===== SUPPLIED INFORMATION =====

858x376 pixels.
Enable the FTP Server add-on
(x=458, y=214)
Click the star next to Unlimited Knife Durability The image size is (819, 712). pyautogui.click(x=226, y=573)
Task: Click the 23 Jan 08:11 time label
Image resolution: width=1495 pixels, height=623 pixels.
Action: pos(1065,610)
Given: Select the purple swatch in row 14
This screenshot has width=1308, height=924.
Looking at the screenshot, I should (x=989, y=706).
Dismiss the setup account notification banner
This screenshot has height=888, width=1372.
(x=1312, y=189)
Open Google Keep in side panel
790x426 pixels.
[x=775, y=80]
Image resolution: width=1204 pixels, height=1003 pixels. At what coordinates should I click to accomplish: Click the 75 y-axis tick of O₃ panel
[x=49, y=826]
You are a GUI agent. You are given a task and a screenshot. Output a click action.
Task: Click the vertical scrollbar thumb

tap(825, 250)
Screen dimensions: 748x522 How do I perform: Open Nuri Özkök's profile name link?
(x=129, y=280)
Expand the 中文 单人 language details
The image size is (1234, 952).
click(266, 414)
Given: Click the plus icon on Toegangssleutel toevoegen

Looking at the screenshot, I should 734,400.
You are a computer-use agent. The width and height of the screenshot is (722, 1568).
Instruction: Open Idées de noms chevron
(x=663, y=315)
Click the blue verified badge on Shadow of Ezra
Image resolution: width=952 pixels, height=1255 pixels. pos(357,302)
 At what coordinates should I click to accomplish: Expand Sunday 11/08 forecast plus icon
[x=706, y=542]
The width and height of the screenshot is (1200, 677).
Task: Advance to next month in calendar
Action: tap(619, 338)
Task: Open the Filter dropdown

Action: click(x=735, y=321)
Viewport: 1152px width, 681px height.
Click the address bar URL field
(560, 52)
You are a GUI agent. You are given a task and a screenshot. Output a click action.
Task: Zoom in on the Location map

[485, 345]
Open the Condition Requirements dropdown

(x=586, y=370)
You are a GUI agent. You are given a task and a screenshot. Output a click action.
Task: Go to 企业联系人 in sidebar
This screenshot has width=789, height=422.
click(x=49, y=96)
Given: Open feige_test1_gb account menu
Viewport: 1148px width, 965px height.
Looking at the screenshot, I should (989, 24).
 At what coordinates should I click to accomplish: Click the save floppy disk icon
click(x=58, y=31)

=====

YOUR OBJECTIVE: Please revise all the entries above, changing "GUI agent" to "interface agent" everywhere it appears and leaving the rest unchanged.

EXERCISE RESPONSE:
858x376 pixels.
Enable the FTP Server add-on
(x=458, y=214)
Click the star next to Unlimited Knife Durability The image size is (819, 712). pyautogui.click(x=226, y=573)
Task: Click the 23 Jan 08:11 time label
Image resolution: width=1495 pixels, height=623 pixels.
Action: pos(1065,610)
Given: Select the purple swatch in row 14
This screenshot has width=1308, height=924.
Looking at the screenshot, I should (x=989, y=706).
Dismiss the setup account notification banner
This screenshot has height=888, width=1372.
(x=1312, y=189)
Open Google Keep in side panel
790x426 pixels.
[x=775, y=80]
Image resolution: width=1204 pixels, height=1003 pixels. At what coordinates should I click to accomplish: Click the 75 y-axis tick of O₃ panel
[x=49, y=826]
You are a interface agent. You are given a task and a screenshot. Output a click action.
Task: Click the vertical scrollbar thumb

tap(825, 250)
Screen dimensions: 748x522 How do I perform: Open Nuri Özkök's profile name link?
(x=129, y=280)
Expand the 中文 单人 language details
The image size is (1234, 952).
click(266, 414)
Given: Click the plus icon on Toegangssleutel toevoegen

Looking at the screenshot, I should 734,400.
You are a computer-use agent. The width and height of the screenshot is (722, 1568).
Instruction: Open Idées de noms chevron
(x=663, y=315)
Click the blue verified badge on Shadow of Ezra
Image resolution: width=952 pixels, height=1255 pixels. pos(357,302)
 At what coordinates should I click to accomplish: Expand Sunday 11/08 forecast plus icon
[x=706, y=542]
The width and height of the screenshot is (1200, 677).
Task: Advance to next month in calendar
Action: tap(619, 338)
Task: Open the Filter dropdown

Action: click(x=735, y=321)
Viewport: 1152px width, 681px height.
Click the address bar URL field
(560, 52)
You are a interface agent. You are given a task and a screenshot. Output a click action.
Task: Zoom in on the Location map

[485, 345]
Open the Condition Requirements dropdown

(x=586, y=370)
You are a interface agent. You are given a task and a screenshot. Output a click action.
Task: Go to 企业联系人 in sidebar
This screenshot has width=789, height=422.
click(x=49, y=96)
Given: Open feige_test1_gb account menu
Viewport: 1148px width, 965px height.
Looking at the screenshot, I should (989, 24).
 At what coordinates should I click to accomplish: Click the save floppy disk icon
click(x=58, y=31)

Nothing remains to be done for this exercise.